▸ Required work: Turn the data below into a numbered list, one line per item, skipping blank lines and leaving out the pictures.

▸ Extracted records:
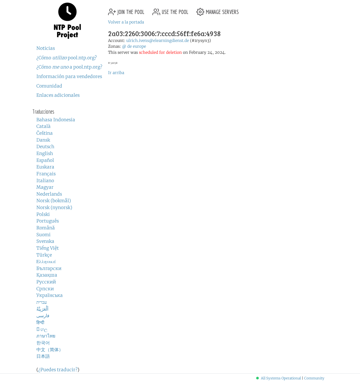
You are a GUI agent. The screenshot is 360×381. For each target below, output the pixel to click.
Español (45, 160)
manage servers (221, 10)
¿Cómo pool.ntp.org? (66, 58)
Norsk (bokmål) (53, 201)
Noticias (45, 48)
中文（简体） (49, 350)
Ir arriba (116, 72)
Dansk (43, 140)
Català (43, 126)
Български (48, 268)
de (129, 46)
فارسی (42, 316)
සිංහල (41, 329)
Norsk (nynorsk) (54, 207)
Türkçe (44, 255)
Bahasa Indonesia (55, 120)
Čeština (44, 133)
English (44, 153)
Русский (46, 282)
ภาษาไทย (45, 336)
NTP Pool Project (67, 21)
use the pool (174, 10)
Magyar (44, 187)
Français (46, 174)
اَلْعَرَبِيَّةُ (42, 309)
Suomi (43, 235)
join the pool (130, 10)
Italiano (45, 181)
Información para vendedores (69, 76)
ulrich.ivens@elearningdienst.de (157, 40)
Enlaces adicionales (58, 95)
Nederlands (49, 194)
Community (314, 378)
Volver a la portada (126, 22)
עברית (41, 302)
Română (45, 228)
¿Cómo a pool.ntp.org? (69, 67)
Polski (43, 214)
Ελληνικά (46, 261)
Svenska (45, 241)
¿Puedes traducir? (57, 370)
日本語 (43, 356)
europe (139, 46)
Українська (49, 295)
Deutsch (45, 146)
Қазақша (46, 275)
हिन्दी (40, 322)
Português (47, 221)
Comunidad (49, 86)
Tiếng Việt (47, 248)
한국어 (43, 343)
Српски (45, 289)
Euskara (45, 167)
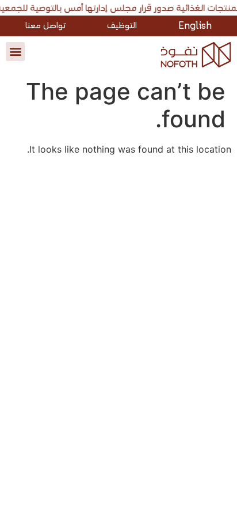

▸ Written answer:
1. You are a GUI agent. The screenshot is 360×381. For each target below, output the pixel to click.
2. Español (45, 160)
3. manage servers (221, 10)
4. ¿Cómo pool.ntp.org? (66, 58)
5. Norsk (bokmål) (53, 201)
6. Noticias (45, 48)
7. 中文（简体） (49, 350)
8. Ir arriba (116, 72)
9. Dansk (43, 140)
10. Català (43, 126)
11. Български (48, 268)
12. de (129, 46)
13. فارسی (42, 316)
14. සිංහල (41, 329)
15. Norsk (nynorsk) (54, 207)
16. Türkçe (44, 255)
17. Bahasa Indonesia (55, 120)
18. Čeština (44, 133)
19. English (44, 153)
20. Русский (46, 282)
21. ภาษาไทย (45, 336)
22. NTP Pool Project (67, 21)
23. use the pool (174, 10)
24. Magyar (44, 187)
25. Français (46, 174)
26. اَلْعَرَبِيَّةُ (42, 309)
27. Suomi (43, 235)
28. join the pool (130, 10)
29. Italiano (45, 181)
30. Información para vendedores (69, 76)
31. ulrich.ivens@elearningdienst.de (157, 40)
32. Enlaces adicionales (58, 95)
33. Nederlands (49, 194)
34. Community (314, 378)
35. Volver a la portada (126, 22)
36. עברית (41, 302)
37. Română (45, 228)
38. ¿Cómo a pool.ntp.org? (69, 67)
39. Polski (43, 214)
40. Ελληνικά (46, 261)
41. Svenska (45, 241)
42. ¿Puedes traducir? (57, 370)
43. 日本語 (43, 356)
44. europe (139, 46)
45. Українська (49, 295)
46. Deutsch (45, 146)
47. Қазақша (46, 275)
48. हिन्दी (40, 322)
49. Português (47, 221)
50. Comunidad (49, 86)
51. Tiếng Việt (47, 248)
52. 한국어 (43, 343)
53. Српски (45, 289)
54. Euskara (45, 167)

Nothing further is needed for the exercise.